Karakattam is an ancient folk dance of Tamil Nadu usually dedicated to goddess Mariamman. As per Tamil literature, the dance form originated from a mix of Bharatham and other folk dance forms. It was often performed in festivals and fairs, and used as a means to pray for rain. Different variations of the dance form exists, including Karagam Puja, performed in the Caribbean.

== Description ==
Karakattam is an ancient folk dance of Tamil Nadu which involves balancing clay or metal pot(s) on the head while making movements with the body. It is derived from the combination of the Tamil words karakram (water pot), and attam (dance). This dance is usually associated with the worship of Mariamman and played in festivals and fairs, and to pray for rain. As per Tamil literature, the dance form originated from a mix of Bharatham and other folk dance forms.

== Performance ==
The dancers balance pots on the head while making various movements with the hands and body. The pots may be empty or sometimes filled with water and are decorated with colorful flowers and leaves mostly neem, which is of medicinal and religious importance to the Tamils. The performer may sometimes carry multiple pots layered on top of one another. The art form was traditionally practiced by women, who wore saris. Men wearing make-up may join them sometimes as a part of the story line. In the 21st century, the dance has been subjected to significant changes. It has sometimes obtained a reputation for vulgarity with women wearing short skirts, showing of their midriff and bright make-up.

== Variations ==

Different variations of the dance form exist. Sakthi Karakam is performed only in temples as a spiritual offering. Aatta Karakam symbolizes joy and happiness, and is mainly performed as entertainment.
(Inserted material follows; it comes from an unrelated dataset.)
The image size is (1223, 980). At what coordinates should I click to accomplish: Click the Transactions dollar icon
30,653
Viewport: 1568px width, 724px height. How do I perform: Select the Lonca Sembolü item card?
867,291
In Caribbean Shaktism, a tradition found among the Indo-Caribbeans of Tamil origin, Karakattam is known as Karagam Puja or Kalasa Puja. The tradition was brought by the Girmityas, indentured servants from the Indian subcontinent. The practice takes place over three consecutive days and done as a dedication to the gods Kamakshi and Meenakshi. The festival also involves honouring other gods such as a puja for Mariamman before the procession, a river procession where offerings on a board are thrown into water as a tribute to Ganga Amman, and Kaateri Maa.
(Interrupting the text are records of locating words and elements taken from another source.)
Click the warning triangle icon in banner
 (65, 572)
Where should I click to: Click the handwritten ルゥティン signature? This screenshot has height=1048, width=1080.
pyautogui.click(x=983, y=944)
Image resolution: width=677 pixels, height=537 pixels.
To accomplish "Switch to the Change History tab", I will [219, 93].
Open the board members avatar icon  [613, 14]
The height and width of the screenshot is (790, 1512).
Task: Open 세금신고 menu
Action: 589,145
The pujaris (priests) enter a trance state and honour the village gods Sangili Karuppu and Madurai Veeran through processions with various stunts such as whipping, putting hot camphor inside the mouth, and walking on hot coals before running to a pool made of milk. Other stunts can include piercing of the tongues and cheeks, dancing on sharpened machetes, and animal sacrifices are also made. The lotas are kept in the temple and consecrated accordingly, before being built with a coconut, several layers of neem and oleander flowers. Three participants enter the Sami Aduthal stage and then two of them carry the Karagams (usually these two participants being boys before hitting puberty or women), and the other one receives the god Madurai Veeran and is dressed with a garland of oleander flowers and carries a staff topped with neem leaves.

== In popular culture ==
Various Tamil films such as Karakattakkaran (1989), which featured a song "Maanguyilae Poonguyile" based on the dance form, and Padai Veetu Amman (2001) and Sri Bannari Amman (2002) showcase karakattam.